I think I see your point.
Some more strange logic here - surely it must be neutral if the signal path has integrity and purity?
Not if it's been buggered about with in order to measure flat.
No. Think about it.
Some more strange logic here - surely it must be neutral if the signal path has integrity and purity?
I think I see your point.
The biggest factor in any playback system is the room , and its not at all neutral..
Yes where it's a moderate colouration. No where there are gross room modes, severe reflections or echo.But the brain is very good at adjusting for the room (like it adjusts for light colour temperature).
It's like: If the sound engineer had one sugar in his tea and you want your tea to taste similar, you need to add one sugar to yours. You don't end up with tea that tastes twice as sweet!
Even if recording equipment adds something that wasn't there in a live performance, I still want a neutral system because I want to hear what the producers final cut sounds like.
FWIW in my line of work I sometimes do get to hear albums in the very studios in which they were recorded and it isn't always a pleasant experience or something you would enjoy replicating at home.
The producers final cut isn't the final cut, from there it goes to ' mastering' which is is often done through more than one set of monitors. One of the goals of mastering is to optimise the recording for reproduction across a wide range of playback systems. So in effect it is being 'equalised' to sound good on a wide range of systems. That notwithstanding you will never hear what the mastering engineer hears unless you hear it on their system in their studio.
FWIW in my line of work I sometimes do get to hear albums in the very studios in which they were recorded and it isn't always a pleasant experience or something you would enjoy replicating at home.
I go to quite a lot of live music concerts, some amplified, some and some not. Anybody who does the same will admit, if they are honest, that the hifi system produces, at best, a pale imitation of what we experience at a live concert.
So, rather than obsess over whether my system is transparent, I try to ask myself "does this make me feel the way I feel at a live gig?". My approach is therefore to choose a system which helps me recreate those feelings, as much as possible, as much of the time as possible. And to hell with transparency if the end result is achieved by different means.
But some setups get a hell lot closer than others on recreating the live event up to a level that IMO wouldn't be fair to call a pale imitation.
Stevie Wonder's Superstition is such an impossibility. There are apparently no fewer than eight clavinets! (all played by Stevie).

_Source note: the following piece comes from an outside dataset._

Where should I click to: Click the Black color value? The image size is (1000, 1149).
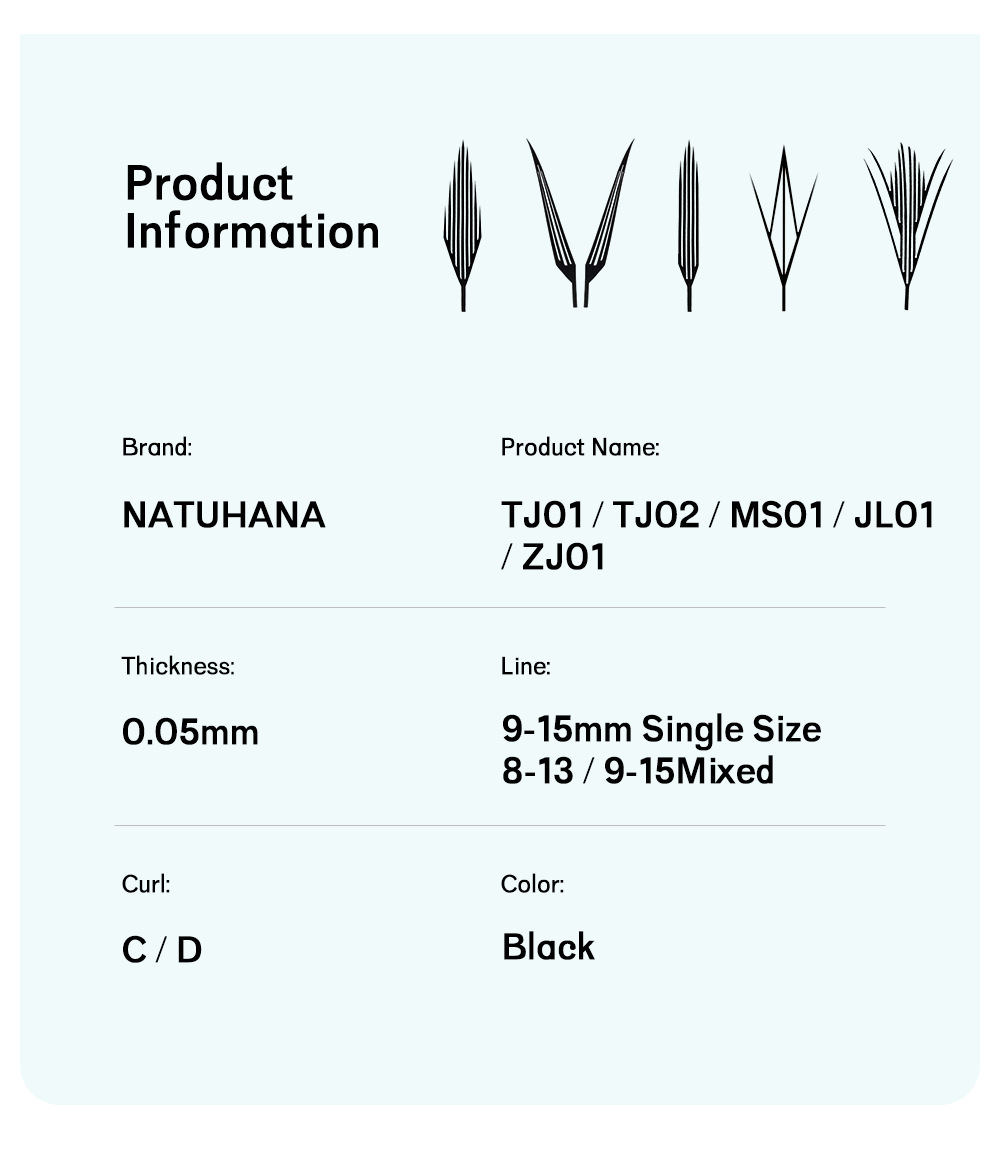548,947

He isn't very good at darts, I believe.
It's also worth noting that, most classical and jazz aside, recorded music is anything but a live event. Even a lot of jazz, e.g. Bitches Brew, On The Corner etc never happened, they were painstakingly assembled from multiple takes all cut 'n' shut together into a collage that could never be played live. This is the normal creation method for rock and pop music. Certainly most of the albums one finds in hi-fi dealers never happened in any real performance sense, so expecting them to sound like a band playing a gig is an absurd and hopeless blind alley to pursue. The only 'real' point of reference for this type of music is the studio control room sound at point of mixing. There is seldom even the slightest intent to create a 'live' illusion, a studio creation is something else entirely.